This runs silently if there are no conflicts. No output means it worked.

(Note: when I tested this strategy, I did a dry run reverting 3 commits instead of all 5. The output below reflects that test. The process is identical regardless of the count — just adjust the number.)

Now review what it staged:

git diff --cached

Here’s a truncated version of what I saw when I ran this on my project (reverting 3 documentation-related commits as a test):

diff --git a/README.md b/README.md
--- a/README.md
+++ b/README.md
@@ -38,10 +38,9 @@ pnpm check-types
 | [GETTING-STARTED.md](docs/GETTING-STARTED.md)       | How to chip away — build order, commands, where to look      |
 | [AUTH-SETUP.md](docs/AUTH-SETUP.md)                 | Auth setup, test users, testing login and sign-up            |
 | [MONOREPO.md](docs/MONOREPO.md)                     | Monorepo layout, three web apps (marketing, admin, embedded) |

diff --git a/apps/admin/.env.example b/apps/admin/.env.example
deleted file mode 100644
--- a/apps/admin/.env.example
+++ /dev/null
@@ -1,4 +0,0 @@
-# Clerk (admin auth). Get keys from https://dashboard.clerk.com/
-NEXT_PUBLIC_CLERK_PUBLISHABLE_KEY=pk_test_xxxx
-CLERK_SECRET_KEY=sk_test_xxxx

diff --git a/apps/admin/.gitignore b/apps/admin/.gitignore
@@ -27,7 +27,6 @@ yarn-error.log*
 .env*
-!.env.example

diff --git a/apps/mobile/.env.example b/apps/mobile/.env.example
deleted file mode 100644

... (many more files — the diff will be long in a monorepo)

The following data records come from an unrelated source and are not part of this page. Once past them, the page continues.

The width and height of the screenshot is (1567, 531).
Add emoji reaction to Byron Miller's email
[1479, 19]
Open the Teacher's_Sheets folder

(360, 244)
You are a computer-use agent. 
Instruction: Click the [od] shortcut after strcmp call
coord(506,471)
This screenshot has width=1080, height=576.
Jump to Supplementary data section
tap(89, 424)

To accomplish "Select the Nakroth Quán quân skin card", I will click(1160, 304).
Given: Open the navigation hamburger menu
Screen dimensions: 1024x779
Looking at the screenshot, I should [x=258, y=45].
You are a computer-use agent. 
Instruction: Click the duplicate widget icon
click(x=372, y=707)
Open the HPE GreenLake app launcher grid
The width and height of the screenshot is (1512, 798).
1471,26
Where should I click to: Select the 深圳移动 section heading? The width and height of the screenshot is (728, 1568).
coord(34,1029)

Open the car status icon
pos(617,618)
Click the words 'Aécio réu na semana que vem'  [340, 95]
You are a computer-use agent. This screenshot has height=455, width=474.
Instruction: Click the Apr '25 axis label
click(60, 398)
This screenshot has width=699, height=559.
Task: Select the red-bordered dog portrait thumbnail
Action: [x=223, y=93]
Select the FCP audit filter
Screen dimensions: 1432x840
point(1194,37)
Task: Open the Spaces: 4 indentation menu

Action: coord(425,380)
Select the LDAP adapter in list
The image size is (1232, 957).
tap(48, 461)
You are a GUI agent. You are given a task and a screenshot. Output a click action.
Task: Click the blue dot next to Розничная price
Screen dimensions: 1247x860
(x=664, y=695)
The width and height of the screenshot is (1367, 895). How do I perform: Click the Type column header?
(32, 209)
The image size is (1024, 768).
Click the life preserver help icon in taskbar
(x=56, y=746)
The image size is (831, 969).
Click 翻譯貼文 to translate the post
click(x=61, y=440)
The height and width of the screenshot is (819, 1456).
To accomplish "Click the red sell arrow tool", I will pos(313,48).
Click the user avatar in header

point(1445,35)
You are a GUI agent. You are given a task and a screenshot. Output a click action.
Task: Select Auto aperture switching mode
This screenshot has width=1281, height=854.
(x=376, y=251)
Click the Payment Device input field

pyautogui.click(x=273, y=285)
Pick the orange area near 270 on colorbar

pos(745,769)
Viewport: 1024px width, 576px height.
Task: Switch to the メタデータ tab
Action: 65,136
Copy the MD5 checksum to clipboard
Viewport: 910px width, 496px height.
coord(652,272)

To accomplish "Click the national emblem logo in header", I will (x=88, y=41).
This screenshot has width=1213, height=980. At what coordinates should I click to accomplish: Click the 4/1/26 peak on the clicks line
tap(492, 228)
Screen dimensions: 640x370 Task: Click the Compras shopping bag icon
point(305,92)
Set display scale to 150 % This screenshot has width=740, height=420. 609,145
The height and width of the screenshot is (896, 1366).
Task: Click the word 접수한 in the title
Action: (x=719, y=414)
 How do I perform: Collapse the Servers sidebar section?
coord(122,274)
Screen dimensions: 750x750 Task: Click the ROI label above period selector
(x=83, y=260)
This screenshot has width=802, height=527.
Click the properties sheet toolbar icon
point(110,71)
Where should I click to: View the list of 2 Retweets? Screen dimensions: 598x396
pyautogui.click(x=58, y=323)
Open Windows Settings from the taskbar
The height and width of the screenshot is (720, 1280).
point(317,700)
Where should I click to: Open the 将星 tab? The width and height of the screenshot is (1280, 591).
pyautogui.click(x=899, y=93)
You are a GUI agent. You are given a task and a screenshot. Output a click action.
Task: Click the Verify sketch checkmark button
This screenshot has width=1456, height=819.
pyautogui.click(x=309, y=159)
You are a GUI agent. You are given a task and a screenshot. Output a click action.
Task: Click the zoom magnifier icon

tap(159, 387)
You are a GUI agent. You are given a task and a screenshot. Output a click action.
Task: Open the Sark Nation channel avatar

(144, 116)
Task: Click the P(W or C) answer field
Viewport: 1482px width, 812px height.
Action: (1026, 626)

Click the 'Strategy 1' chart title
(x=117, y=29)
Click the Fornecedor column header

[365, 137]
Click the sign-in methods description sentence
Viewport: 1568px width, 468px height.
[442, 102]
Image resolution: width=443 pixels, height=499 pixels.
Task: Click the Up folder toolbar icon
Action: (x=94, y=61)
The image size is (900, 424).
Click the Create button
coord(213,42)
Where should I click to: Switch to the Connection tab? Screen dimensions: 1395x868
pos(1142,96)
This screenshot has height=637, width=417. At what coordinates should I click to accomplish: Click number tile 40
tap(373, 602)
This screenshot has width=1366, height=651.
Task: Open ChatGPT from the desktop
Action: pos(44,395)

This is the “review” step. You’re reading the diff to confirm it’s undoing what you expect: documentation rows removed from the README table, .env.example files deleted, .gitignore exclusions reverted. If something looks wrong, you can abort with git reset HEAD before committing anything.

Once you’re satisfied, commit and push:

# 3. Commit the revert as a single commit
git commit -m "Revert auth refactoring commits (49ac744..8b6b164): broke session finalization and email verification flow. Rolling back to b853068."

# 4. Push normally (no force needed)
git push origin main

Here’s what my commit and push looked like:

[main 6c650fb] Revert commits because I'm a dumbass
 22 files changed, 261 insertions(+), 2283 deletions(-)
 delete mode 100644 apps/admin/.env.example
 delete mode 100644 apps/mobile/.env.example
 delete mode 100644 apps/mobile/app/(auth)/_layout.tsx
 delete mode 100644 apps/mobile/app/(auth)/sign-in.tsx
 delete mode 100644 apps/mobile/app/(auth)/sign-up.tsx
 delete mode 100644 apps/mobile/app/(auth)/verify-email.tsx
 delete mode 100644 apps/mobile/app/index.tsx
 delete mode 100644 docs/AUTH-SETUP.md

22 files changed. 2,283 lines deleted. That’s the cost of five bad commits in a monorepo.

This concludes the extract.